Myślę, że może to być nawet dużym +

----------


## Beata&Slawek

Fighter jaka czesc Twoich prac stanowi samowy wykonczenie elewacji warstwa wierzchnia a jaka kompleskowe docieplenie?

Bo tak sobie mysle, ze duza czesc inwestorow najpierw dociepla budynek zas wierzchnia czesc elewacji zostawia sobie na pozniej, ja do nich tez naleze. I teraz mysle sobie tak, ze przed pomalowaniem tego wszystkiego chcialbym miec pewnosc, ze to co zostalo juz zrobione jest zrobione dobrze,ze na przestrzeni tego czasu nie potworzyly sie jakies szczeliny lub mowiac wprost poprzednia ekipa nie spieprzyla roboty.

Szukajac zima wykonawcy nie moze odbyc sie bez wizji lokalnej gdyba taka firma przyjechala do mnie z kamera zrobila porzadna analize zaznaczyla w czasie analizy slabe punkty i zaproponowala, ze przed pokrcyiem tynkiem odpowiednio zabzpieczy mostki to mysle, ze taka firma zarobilaby u mnie dodatkowy plus. Korzysci bylyby obusytonne dla firmy bo przy okazji innych prac moze zarobic dodatkowe pieniadze dla mnie bo taka firma ktora i tak rozklada rusztowania i tak przyjezdza na budowe kosztowalaby mnie zapewne mniej niz przyjazd dodatkowego fachowca z kamera a potem jeszcze skakanie po drabinie lub szukania kolejnych ekip.

Poza tym na pewno pewna czesc stanowi u ciebie renowacja zuzytych juz tynkow w tym wypadku biorac pod uwage, ze styropian jest juz od nas stosowany od lat i jest materialem ktory mimo wszystko sie utlenia, mysle ze sprawdzenie i poprawki na tych starszych elewacjach powinny byc nieodzowne.

----------


## fighter1983

> Fighter jaka czesc Twoich prac stanowi samowy wykonczenie elewacji warstwa wierzchnia a jaka kompleskowe docieplenie?


Zadna  :smile:  ja sie zajmuje tym od strony materialowej, ale wspolpracuje z wykonawcami elewacji.... o taki wlasnie nasz forumowy ewbuxxxo.
Tak sobie popatrzylem.... kamery termowizyjne to wydatek od 20-80tys ...
Wybacz ale... wywalic 80tys po to zeby po jakis paprokach poprawiac i dla komfortu szanownego inwestora i zeby byc "bardziej konkurencyjnym"?
I 10zl za m2 polozenia tynku  :smile:  inwestycja ktora sie nigdy nie zwroci. 
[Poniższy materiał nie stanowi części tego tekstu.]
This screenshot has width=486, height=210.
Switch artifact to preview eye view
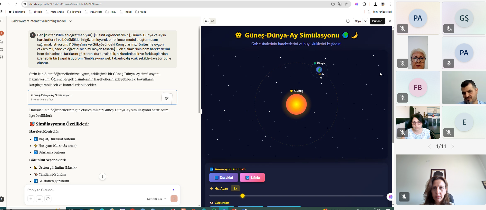pyautogui.click(x=207, y=21)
Ja jestem w trakcie tworzenia takiego jakby to nazwac: centrum elewacyjnego. gdzie klient moze zaczac od:  - projektu wizualnego elewacji z projektantka, pozniej te ustalenia trafiaja do przeliczenia obciazen i aspektow technicznych takiego docieplenia, w tym zaprojektowanie kolkow lub tez nie np.., nastepnie dostawa materialow i wykonanie, zakonczone to wszytsko certyfikatem energetycznym i badaniem termowizyjnym. I to nie bedzie kosztowalo 30-50zl/m2... bedzie sporo drozej. I w zasadzie na dzien dzisiejszy juz takie zlecenie moge przyjac, ale jest to w trakcie obrobki, zatem nie zamierzam wychodzic przed okiestre zanim wszystko nie bedzie gotowe.

----------


## Beata&Slawek

80 tys?! Jakieś kamery międzygalaktyczne oglądałeś?

----------


## fighter1983

http://allegro.pl/kamera-termowizyjn...151864228.html 
79 000 netto.... prawie 100k brutto
tak jak wspominalem od 20-80 netto... kupa kasy, nie do odbrobienia w sposob "wykonawczy" trzeba by bylo dodatkowo zatrudnic kogos od certyfikatow energetycznych i  dodatkowo swiadczyc taka usluge bo "przy okazji" wykonywania prac  to nigdy sie nie zwroci.
No ja wlasnie znalazlem sobie czlowieka zajmujacego sie termowizjami i na zasadzie outsourcingu zamierzam korzystac z jego uslug, jezeli mi ilosc zlecen przekroczy jego mozliwosci badz bedzie to zbyt kosztowne trzeba bedzie myslec o zatrudnieniu kogos i przeszkoleniu w tym zakresie i poszerzyc wlasna oferte. Poki co - utopia. A juz na pewno nie na zasadzie "wartosci dodanej" do m2 elewacji 250m2 gdzie jest juz siatka z klejem i trzeba polozyc grunt i tynk za 10-12zl....
Pomysl ciekawy, ale nie do zrealizowania w tej formie ze wzgledu na koszty i czas amortyzacji oraz zwrotu z inwestycji

Tak samo z badaniami spectrofotometrycznymi na budowie... myslalem o tym, ale koszty profesjonalnego urzadzenia sa zbyt wysokie.

----------


## Balto

B&S: W kwestii:
cen: to nie jest ani moją (i produkuję i sprzedaję mineralkę, sprzedaję i zapewniam obsługę w kwestii wiadomości technicznej cement biały - tego ile kosztuje m2 tynku jako pełnowartościowego (!!!) produktu, m2 wykonania ściany - w kwestii samej robocizny i td. Ja nie wiem ile razy miałem dialog - kupiłem taniej, super okazja, jaka panie jakość - nazwa dziwna ale to Znana Firma... Wykonanie? On bierze 25 zł/m2 a ten tylko 15... i nikt nie patrzy że po wyjściu tego pierwszego gościa ściana jest przez iks lat taka jak ma być i nie dzieje się nic. Polak nie umie przeliczyć jakości na cenę dla niego zwykle im niższa cena tym lepiej bo jakość zawsze jest super
2. Tzw. technolodzy w dużej liczbie firma zwykle mają blade pojęcie o tym co robią. Fighter myśli o punkcie gdzie klient dostanie wszystko od a do z z konkretnymi radami. Ja coś takiego robię o białym cemencie (ta strona w podpisie). To nie jest modne bo kosztuje... A przecież cena.
3. Gotowizna - ile jest tzw. projektów gotowych bez obliczeń takich jak ma być, z błędami powielanymi metodą wytnij - wklej? - to też niższa cena.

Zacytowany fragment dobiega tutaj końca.